BRIEF — Go through the listing below from its first line and repeat each line exactly, ending at the line containing "Saudi Arabia Construction" and including it.

INPUT MATERIAL —
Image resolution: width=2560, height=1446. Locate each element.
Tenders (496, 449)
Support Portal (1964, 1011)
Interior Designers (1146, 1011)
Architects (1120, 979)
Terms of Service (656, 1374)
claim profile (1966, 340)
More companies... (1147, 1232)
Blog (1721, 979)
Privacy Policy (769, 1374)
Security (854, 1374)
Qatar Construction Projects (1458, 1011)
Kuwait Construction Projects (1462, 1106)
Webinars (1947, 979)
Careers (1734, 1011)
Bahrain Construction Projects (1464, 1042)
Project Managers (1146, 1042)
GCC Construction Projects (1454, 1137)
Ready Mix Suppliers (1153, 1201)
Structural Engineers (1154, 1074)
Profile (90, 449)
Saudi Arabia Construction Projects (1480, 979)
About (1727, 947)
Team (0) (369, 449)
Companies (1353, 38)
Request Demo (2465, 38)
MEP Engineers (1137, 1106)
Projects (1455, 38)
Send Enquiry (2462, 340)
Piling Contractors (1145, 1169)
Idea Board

SOLUTION FOR THIS PROBLEM —
Image resolution: width=2560, height=1446. Locate each element.
Tenders (496, 449)
Support Portal (1964, 1011)
Interior Designers (1146, 1011)
Architects (1120, 979)
Terms of Service (656, 1374)
claim profile (1966, 340)
More companies... (1147, 1232)
Blog (1721, 979)
Privacy Policy (769, 1374)
Security (854, 1374)
Qatar Construction Projects (1458, 1011)
Kuwait Construction Projects (1462, 1106)
Webinars (1947, 979)
Careers (1734, 1011)
Bahrain Construction Projects (1464, 1042)
Project Managers (1146, 1042)
GCC Construction Projects (1454, 1137)
Ready Mix Suppliers (1153, 1201)
Structural Engineers (1154, 1074)
Profile (90, 449)
Saudi Arabia Construction Projects (1480, 979)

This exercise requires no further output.